• Problema A
Elenca tutte le espressioni scritte in cifre che compaiono nel testo fornito.

• Testo fornito

──────────

A livello strutturale il lavoro si compone di quattro capitoli: il primo, prettamente
teorico, offre una chiave interpretativa alla luce della quale, poi, è possibile
comprendere meglio i temi trattati nei capitoli successivi. I due testi da me adottati sono
Il motto di spirito e la sua relazione con l'inconscio (1905) di Sigmund Freud e
L'umorismo (1908) di Luigi Pirandello. Entrambi scritti all'inizio del '900, focalizzano
l'attenzione su fenomeni che, solitamente, sfuggono allo sguardo dell'uomo comune,
capace di cogliere solo la superficie di ciò che lo circonda. I due testi aiuteranno ad
avvicinarci al tema del contrasto, ma nello stesso tempo della mutua contaminazione tra
immaginazione e realtà. L'obiettivo è rendere capace il lettore di scindere tra le due
dimensioni (realtà/ immaginazione) e, nello stesso tempo, di riconoscere tra le pieghe
dell'una, il segno dell'altra e viceversa.

──────────

• Problema B
Riporta per intero le righe dei record che iniziano da quella contenente "Where should I click to: Click the Total" e terminano con quella contenente "(1408, 110)". Trasla di 61 ogni numero delle coordinate nelle risposte.

──────────

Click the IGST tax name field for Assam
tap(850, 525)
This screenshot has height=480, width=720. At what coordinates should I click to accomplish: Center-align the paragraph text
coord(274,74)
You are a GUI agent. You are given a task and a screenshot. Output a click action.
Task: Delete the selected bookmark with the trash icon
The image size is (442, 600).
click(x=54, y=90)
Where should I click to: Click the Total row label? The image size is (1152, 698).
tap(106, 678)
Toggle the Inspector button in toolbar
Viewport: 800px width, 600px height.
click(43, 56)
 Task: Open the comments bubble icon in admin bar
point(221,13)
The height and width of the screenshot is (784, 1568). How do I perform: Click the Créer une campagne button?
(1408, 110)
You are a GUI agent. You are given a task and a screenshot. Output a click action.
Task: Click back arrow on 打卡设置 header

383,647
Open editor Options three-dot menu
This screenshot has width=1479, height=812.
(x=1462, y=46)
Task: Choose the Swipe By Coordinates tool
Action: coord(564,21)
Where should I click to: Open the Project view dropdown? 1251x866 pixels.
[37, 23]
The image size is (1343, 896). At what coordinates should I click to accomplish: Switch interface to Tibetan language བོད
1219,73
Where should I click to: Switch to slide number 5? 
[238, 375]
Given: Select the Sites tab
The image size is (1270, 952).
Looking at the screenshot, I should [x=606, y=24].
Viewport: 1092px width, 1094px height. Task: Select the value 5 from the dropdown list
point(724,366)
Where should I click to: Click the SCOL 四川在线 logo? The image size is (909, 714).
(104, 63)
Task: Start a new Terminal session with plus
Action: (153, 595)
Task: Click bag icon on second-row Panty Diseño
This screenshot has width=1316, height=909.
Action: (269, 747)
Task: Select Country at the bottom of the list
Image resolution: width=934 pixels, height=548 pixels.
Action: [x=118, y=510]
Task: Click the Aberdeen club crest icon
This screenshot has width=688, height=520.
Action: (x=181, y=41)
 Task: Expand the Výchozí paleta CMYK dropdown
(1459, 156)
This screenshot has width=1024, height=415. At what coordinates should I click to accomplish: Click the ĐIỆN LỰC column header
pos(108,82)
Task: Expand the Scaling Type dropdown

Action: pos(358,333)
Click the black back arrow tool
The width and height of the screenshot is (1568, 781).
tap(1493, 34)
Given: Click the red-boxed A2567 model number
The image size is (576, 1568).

──────────

• Risultato finale A
1905, 1908, '900

• Risultato finale B
Where should I click to: Click the Total row label? The image size is (1152, 698).
tap(167, 739)
Toggle the Inspector button in toolbar
Viewport: 800px width, 600px height.
click(104, 117)
 Task: Open the comments bubble icon in admin bar
point(282,74)
The height and width of the screenshot is (784, 1568). How do I perform: Click the Créer une campagne button?
(1469, 171)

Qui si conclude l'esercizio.